Eating fast - I used to eat slower and chat, had a baby and learnt to gulp food one handed in seconds, now trying to slow down again - think many parents must be like this!

I think etiquette varies between cultures as well. I used to be a waitress at big events while at uni - whole table of 10 served at once by 5 waitresses so no waiting, or silver service going round the whole table asap in pairs of two. Most people waited. Clearing - we were told whole table to be cleared at once when all finished, 2 staff per table, each waitress to take 5 plates. However at one event a (assumed) Middle Eastern gent called me over and was upset that I was disrespecting his guests at the table by not clearing their plates as soon as they individually finished- leaving a dirty plate was considered very rude. I apologised and took the plate and then got told off by the manager because it was rude to the others on the table making them feel pressured to finish - can’t win sometimes

SarahAndQuack · 03/03/2022 09:50

@TheOriginalEmu

This is why I think I’m broken; why does anyone care? Just eat!
Because it makes it feel like refuelling rather than a social occasion - there's no time to chat, and it also makes me feel as if we're all racing to get to seconds. It's not like I don't make plenty of food; there's always enough and often leftovers. Though there is one relative who inevitably uses bolting his food as a reason to eat exclusively one component of the meal. Hmm
OP posts:
ButtockUp · 03/03/2022 09:52

Etiquette always used to be that you ate hot food straight away but you wait until everyone is served cold ( eg desserts) food before eating.

CadvanTheBard · 03/03/2022 09:52

If I'm the host I'm happy for everyone to start without me as the point of hosting for me, is to make sure my guests have a nice time.
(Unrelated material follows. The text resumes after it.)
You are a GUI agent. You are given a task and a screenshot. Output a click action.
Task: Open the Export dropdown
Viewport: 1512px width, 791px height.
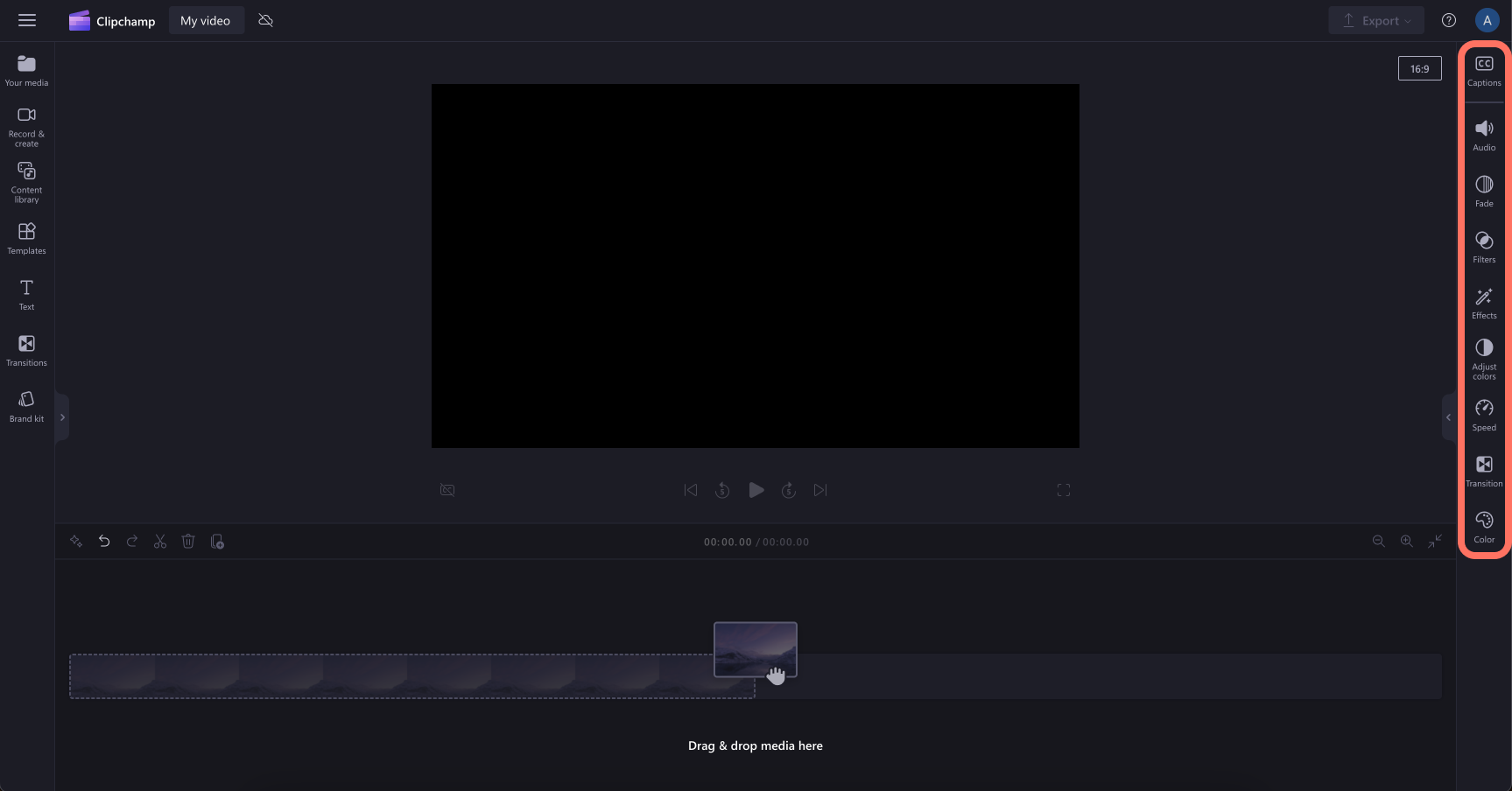1375,19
If I'm being hosted and the host says don't worry tuck in, I would. I know I really like it when people like the food I've cooked and I take it as a compliment and part of that is enjoying the food.

But, I wouldn't start eating without the host or if out and not everyone's has arrived unless they said to start.

FirewomanSam · 03/03/2022 09:52

I believe ‘proper’ etiquette dictates that you should wait if it’s a cold dish but if it’s hot you don’t.

I’ve always done the awkward ‘do start… no really, please do, don’t let it get cold…’ dance though. And I personally like to wait until everyone is served, or at least everyone’s in my vicinity if it’s a very big group, as it feels weird eating while some people have nothing in front of them.

Walkacrossthesand · 03/03/2022 09:54

I guess if you're the host, serving the food to a group including known 'start and wolf' types, you could strategically serve them last...as someone said up thread, serve the slowest eaters first and tell them to start before it gets cold! Wink

ExConstance · 03/03/2022 09:55

My understanding is that if you have been served it is polite to wait. If you are waiting it is polite to urge the others to start. First lot should then start eating slowly so that everyone finishes together.